Further, with unfinished business in both Afghanistan and Iraq, U.S. troops are considerably stretched, hostility towards Syria and Iran, both highly nationalistic countries, has made even solid U.S. allies blanch. Any U.S. action against either is likely to reinforce simmering anti-American sentiment, engender greater nationalistic fervor in these countries, and produce more jihadist recruits. Despite the obvious risks, an increase in U.S. troop presence in the Gulf may be a necessary measure to ensure force protection, achieve immediate security goals, and assist in setting reconstruction efforts on a solid trajectory. However, for anti-U.S. terrorists, increased force protection may translate to an enhanced preference for attacking soft U.S. targets such as civilians abroad.

The Future of Global Terrorism

The nature of the grievance matters. Many analysts think it should no longer be considered apologist to cite root causes of terrorism. Poverty, developmental imbalances, and the disparity between the haves and have nots, continue to be salient issues requiring urgent attention under the globalization rubric. While over the long term, the effects of soft power tactics remain unknown until tried, efforts to resolve historical and political grievances may well do more to promote peace and a reduction in anti-western hostility than do coercion, war, and military occupation. Cultural and educational exchanges, genuinely fair trade arrangements, and diplomacy generally would help make democracy more palatable to skeptics and improve the U.S. image abroad. It would be more helpful for the United States to overtly back indigenous institutions supporting cultural exchange and tolerance, rather than covertly backing dubious resistance movements.
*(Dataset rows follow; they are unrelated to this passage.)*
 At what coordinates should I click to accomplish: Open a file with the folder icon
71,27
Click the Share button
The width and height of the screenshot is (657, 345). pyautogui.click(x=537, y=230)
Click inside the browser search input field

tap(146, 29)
Better information, provided in a more benevolent and trustworthy fashion than that offered by radical Islamists, could be America's best defense. U.S. domestic policies that have the appearance of targeting Muslim minorities are reverberating throughout the world. Instead of officious dismissal, expanded public diplomacy would clarify these policies to an attentive global audience.
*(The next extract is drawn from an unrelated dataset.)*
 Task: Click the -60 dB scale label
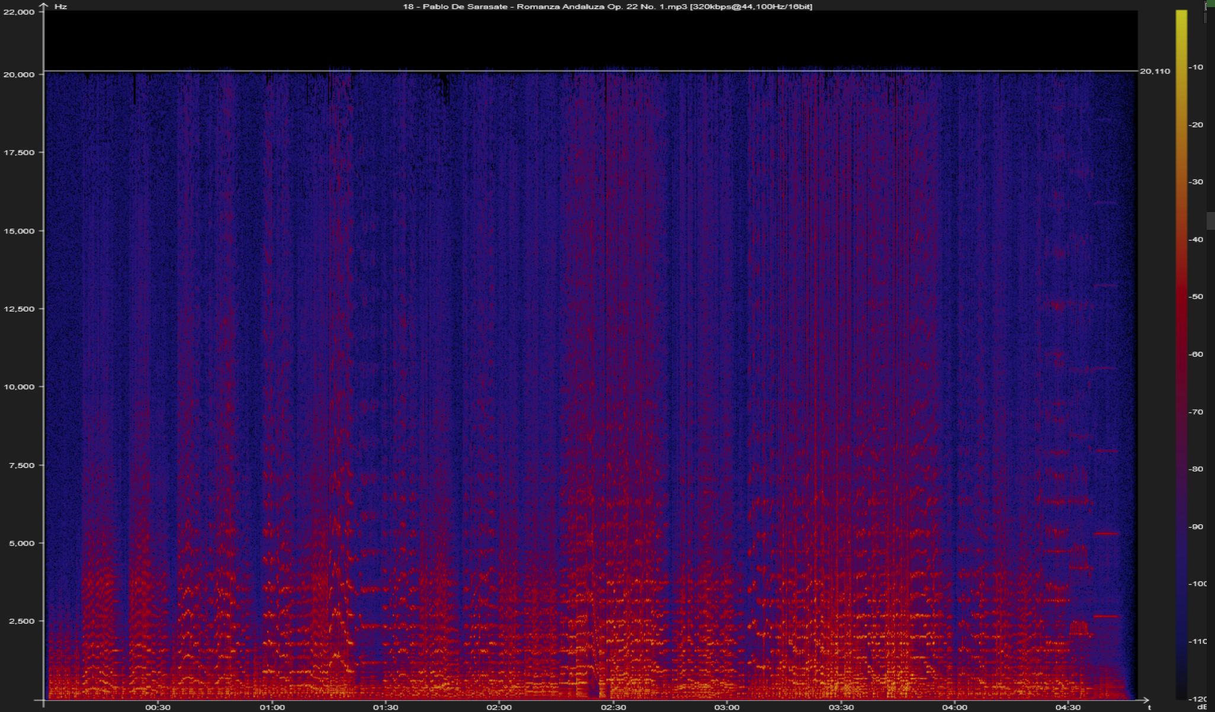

Stability in Iraq, if achieved, will greatly help the war on terrorism, in that a genuine, successful, and coordinated state-building effort with an appropriate and transparent exit strategy will do much to reduce anti-American sentiment in the region. A disorderly and increasingly violent Afghanistan has proven to be no model for creating an environment for democratization and post-war recovery, but has proven that limited engagement without an effective post-war peacekeeping plan backfires politically and fails operationally. Negotiations with countries in the Middle East and Central/South Asia to gain their assistance in reconstruction efforts in Iraq and Afghanistan, and the rebuilding of international alliances and cooperation generally, would go far to rebuild U.S. credibility worldwide.

Rather than a snake to be decapitated, terrorism is more like a mold, noted a U.S. official recently. Root causes remain relevant, and long-term prevention of decaying fungal growth (so to speak) will go far toward ensuring healthy relations with the Muslim world. Lessons should be learned from Israel's strategy of pre-emption against radicals, and the resulting chronic intractability and cycle of revenge it produces. Hamas, Hezbollah, and even al Qaeda are examples of terrorist groups that often are the main providers of key services to disenfranchised and war-ravaged populations. In so doing, they consolidate a base for spreading violent jihadist ideology. Preventing the growth of such ideology will depend on displacing cycles of violence with genuine initiatives geared toward peace, democratic reform, economic development, and the redress of grievances within affected populations, which in turn may reveal new avenues for reducing the threat of terrorist violence.

This Newsbyte was written by Suzanne Wopperer of the Institute's Office of Public Outreach. The views summarized above reflect the discussion at the meeting; they do not represent formal positions taken by the Institute, which does not advocate specific policies.